> _Excerpt to read_:
==============================
Mugabe was reacting to a slew of calls from Western and a couple of African leaders in recent days for him to step down over his country's economic and humanitarian crises.

Water supply, sanitation and state health and education services have ground to a halt as Zimbabwe's economy caves in under eight years of hyperinflation.

British Prime Minister Gordon Brown last weekend called for international action to remove Mugabe. The United States, France, Germany and the European Union have also called for the leader of 28 years to bow out.

Mugabe's remarks on cholera, which were carried on national television, surprised health experts given that, only a week ago, the government declared the epidemic a "national disaster."

The World Health Organization contradicted Mugabe's assessment of the situation, saying the death toll in the outbreak had risen to 788 and the number of suspected cases to 16,403.

The outbreak has spilled over into neighboring countries. South Africa has declared the Vhembe region around Musina on the border with Zimbabwe a disaster area.

At least eight people, six Zimbabweans and two South Africans, have died of cholera in Musina so far and close to 700 been infected. The area is crammed with Zimbabwean cross-border traders and illegal immigrants trying to escape their country.

At least four people have also died in Mozambique along that country's border with Zimbabwe. Zimbabwe's state-controlled Herald newspaper said Thursday that Zambia and Tanzania were also affected.

But Mugabe told mourners at a funeral that cholera "came from other countries."

Mugabe's supporters blame others for cholera outbreak

One of the placards displayed at the funeral said, "Brown's cholera." A government minister earlier this week accused the West of "contaminating" Zimbabwe with cholera.

A Zimbabwean woman prepares to fetch water from a burst water pipe in Harare
A Zimbabwean minister accused the West of contaminating the country with choleraImage: AP

Mugabe also denounced Morgan Tsvangirai, leader of the Movement for Democratic Change (MDC) with whom he signed a power-sharing agreement in September, for travelling around the world, "looking for support."

"We don't want that kind of prostitution," he said.
==============================
> _Given information_:
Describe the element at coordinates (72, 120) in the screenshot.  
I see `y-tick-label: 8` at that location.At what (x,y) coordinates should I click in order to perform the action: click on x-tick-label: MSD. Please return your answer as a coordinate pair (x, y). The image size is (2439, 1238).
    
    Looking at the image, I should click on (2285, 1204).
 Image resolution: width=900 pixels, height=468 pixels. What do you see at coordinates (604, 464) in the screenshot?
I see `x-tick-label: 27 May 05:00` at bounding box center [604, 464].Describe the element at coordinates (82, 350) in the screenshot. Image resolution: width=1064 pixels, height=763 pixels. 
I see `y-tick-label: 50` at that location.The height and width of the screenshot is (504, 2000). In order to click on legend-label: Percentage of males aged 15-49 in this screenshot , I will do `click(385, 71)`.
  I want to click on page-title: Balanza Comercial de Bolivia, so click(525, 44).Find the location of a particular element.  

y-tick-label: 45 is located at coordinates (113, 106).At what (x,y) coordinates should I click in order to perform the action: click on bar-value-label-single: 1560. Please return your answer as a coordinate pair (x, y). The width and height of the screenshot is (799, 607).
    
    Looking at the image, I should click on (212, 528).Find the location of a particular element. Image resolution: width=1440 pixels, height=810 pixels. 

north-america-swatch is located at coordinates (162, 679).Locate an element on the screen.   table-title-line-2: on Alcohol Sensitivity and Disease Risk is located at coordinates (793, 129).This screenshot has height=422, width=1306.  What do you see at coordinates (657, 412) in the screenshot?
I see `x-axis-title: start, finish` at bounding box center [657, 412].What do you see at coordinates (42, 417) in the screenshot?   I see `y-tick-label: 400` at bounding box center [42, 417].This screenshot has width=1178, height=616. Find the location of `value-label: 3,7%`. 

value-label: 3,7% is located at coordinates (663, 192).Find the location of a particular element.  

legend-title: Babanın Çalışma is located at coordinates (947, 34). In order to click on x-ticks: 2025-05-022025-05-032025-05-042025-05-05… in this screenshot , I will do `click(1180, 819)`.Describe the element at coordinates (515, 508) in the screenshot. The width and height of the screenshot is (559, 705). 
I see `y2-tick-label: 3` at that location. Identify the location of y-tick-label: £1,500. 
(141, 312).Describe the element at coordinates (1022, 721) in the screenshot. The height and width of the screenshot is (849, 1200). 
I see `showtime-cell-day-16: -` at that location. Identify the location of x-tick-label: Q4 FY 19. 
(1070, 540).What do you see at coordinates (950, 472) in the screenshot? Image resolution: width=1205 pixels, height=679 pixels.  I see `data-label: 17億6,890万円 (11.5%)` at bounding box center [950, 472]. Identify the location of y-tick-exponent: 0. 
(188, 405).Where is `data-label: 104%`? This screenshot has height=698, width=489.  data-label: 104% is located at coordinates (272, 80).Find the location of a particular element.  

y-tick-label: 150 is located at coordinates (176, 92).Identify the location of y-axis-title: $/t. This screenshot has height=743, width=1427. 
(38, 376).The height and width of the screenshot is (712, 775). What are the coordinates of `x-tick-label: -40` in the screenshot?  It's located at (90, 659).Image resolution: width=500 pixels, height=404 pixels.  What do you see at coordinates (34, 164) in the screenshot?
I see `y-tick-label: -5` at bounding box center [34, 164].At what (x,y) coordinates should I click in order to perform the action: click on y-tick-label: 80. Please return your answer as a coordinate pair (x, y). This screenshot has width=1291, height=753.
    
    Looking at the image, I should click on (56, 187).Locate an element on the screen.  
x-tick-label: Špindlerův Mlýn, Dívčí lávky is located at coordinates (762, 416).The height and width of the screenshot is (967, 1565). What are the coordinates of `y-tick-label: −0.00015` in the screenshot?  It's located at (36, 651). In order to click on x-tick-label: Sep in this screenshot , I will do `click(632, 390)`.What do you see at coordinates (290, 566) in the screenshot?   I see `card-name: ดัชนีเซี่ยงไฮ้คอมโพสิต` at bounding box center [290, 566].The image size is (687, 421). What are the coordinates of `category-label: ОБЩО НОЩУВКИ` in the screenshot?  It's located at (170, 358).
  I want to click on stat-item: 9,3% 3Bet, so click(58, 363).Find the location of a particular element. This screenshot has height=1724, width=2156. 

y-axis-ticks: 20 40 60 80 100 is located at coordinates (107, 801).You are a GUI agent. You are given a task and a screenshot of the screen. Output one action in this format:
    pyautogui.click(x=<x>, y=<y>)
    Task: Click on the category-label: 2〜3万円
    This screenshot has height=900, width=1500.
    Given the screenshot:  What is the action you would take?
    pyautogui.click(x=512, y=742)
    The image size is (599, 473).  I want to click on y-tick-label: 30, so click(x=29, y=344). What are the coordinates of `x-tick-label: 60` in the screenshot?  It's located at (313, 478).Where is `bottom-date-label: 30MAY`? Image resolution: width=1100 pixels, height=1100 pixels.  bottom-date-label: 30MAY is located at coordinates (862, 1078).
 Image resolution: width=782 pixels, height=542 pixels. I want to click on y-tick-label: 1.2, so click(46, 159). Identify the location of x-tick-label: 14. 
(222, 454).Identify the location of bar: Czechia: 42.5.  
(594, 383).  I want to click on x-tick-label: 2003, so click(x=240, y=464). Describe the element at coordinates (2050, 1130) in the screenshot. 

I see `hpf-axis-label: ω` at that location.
==============================
> _Task_:
In the news excerpt about Zimbabwe's cholera outbreak, what death toll did the World Health Organization report? Answer using only the news excerpt, not the records.

> _Task response_:
788 deaths